There is a balance between the production and detoxification of reactive oxygen species (ROS) under physiological conditions [1, 2]. Any internal or external pathological factor, carcinogens included, may disrupt this balance, leading to conditions reffered to as oxidative stress; indeed, oxidative stress plays a significant role in the pathogenesis of cancer [3]. Oxidative stress participates in all the steps of carcinogenesis; at the first step, an initiation, free radical damage different molecules - DNA, lipids, and protein, leading directly or indirectly to mutations and, consequently, to cancer initiation [4].
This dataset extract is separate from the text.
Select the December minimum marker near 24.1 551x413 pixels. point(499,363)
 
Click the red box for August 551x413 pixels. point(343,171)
The products of oxidative damage to DNA, lipid, and protein constitute markers of oxidative damage [5] but, at the same time, they may contribute per se to DNA damage and, in consequence, to cancer development [6-9]. For instance, 8-oxo-2'-deoxyguanosine (8oxodGuo), a product of DNA damage, is highly mutagenic [6, 7]. Numerous byproducts of lipid peroxidation damage DNA via different mechanisms [7, 8]. The oxidative damage to proteins may result in changes of enzyme activities and of some properties of membranes, like permeability, fluidity, signaling pathway, etc. [9].
Both endogenous and exogenous antioxidants can prevent the formation of early metabolites of the damage to macromolecules and, in this way, protect against cancer.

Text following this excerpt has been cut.